Introduction

MzFAM consists of a set of PLT-scheme modules providing utilities to monitor and react to filesystem changes. It exports a high-level interface consisting of monitoring tasks that run as independent threads and invoke callback procedures each time a file alteration is detected. These high-level tasks (provided by the module fam-task) are implemented using either Linux’s FAM/Gamin monitors or, in systems (like Windows) where it is not available, a pure Scheme fall-back implementation. This low-level functionality is in turn provided by two modules (fam and fam-mz, respectively) that share the generic interface defined by a third one, fam-base. You may use fam or fam-mz directly (bypassing the high-level interface) if you find fam-task not suitable for your needs. The generic functions in fam-base are, basically, one-to-one counterparts of those provided by the libfam C library1.

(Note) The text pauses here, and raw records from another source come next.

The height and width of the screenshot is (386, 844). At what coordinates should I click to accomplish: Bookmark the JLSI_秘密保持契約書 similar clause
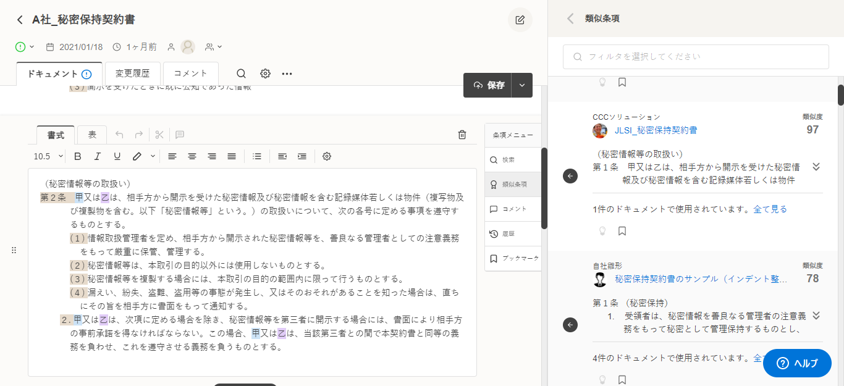coord(622,231)
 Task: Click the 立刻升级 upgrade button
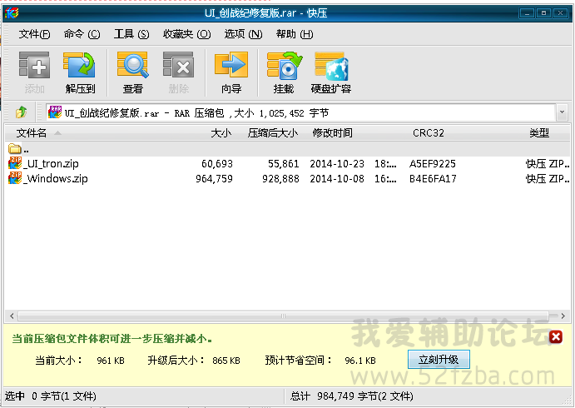(439, 360)
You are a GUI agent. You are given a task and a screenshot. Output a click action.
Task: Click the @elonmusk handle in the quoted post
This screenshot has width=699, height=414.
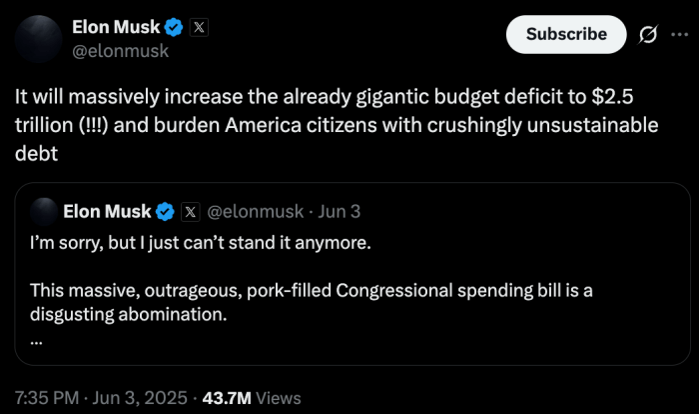pyautogui.click(x=254, y=211)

Using FAM tasks is quite straightforward. So, the impatient among you may prefer to take a look at the procedures exported by fam-task.ss (and perhaps the sample scripts in the aptly named examples subdirectory) and skip the rest of this manual. For those of you still here, chapter 2 is a tutorial on FAM tasks, and should provide all the information needed to use MzFAM in your programs. In chapter 3, you’ll find reference sections (written using the dry, legalistic tone we all know and love) with all the details of the exported fam-task interface.

In case you need more fine-grained control over your file-monitoring, turn to chapter 4, which describes the generic interface exported by the fam-base module and implemented by fam (using libfam (or libgamin)) and by fam-mz (using Scheme).

1.1  Getting MzFAM

The latest MzFAM stable release is available on PLaneT, where you can also browse the source code and documentation. As with any other PLaneT-enabled package, using a require line like this one

(require (planet jao/mzfam/fam-task))

anywhere in your program will trigger the network magic necessary to get MzFAM installed in your system.

If you feel like living on the bleeding edge, the development tree (which includes build scripts and the documentation sources) is available at gitorious.

Needless to say, you’re not only welcome, but actually encouraged to send the author bug reports, improvement suggestions, constructive criticism or any kind of undeserved praise.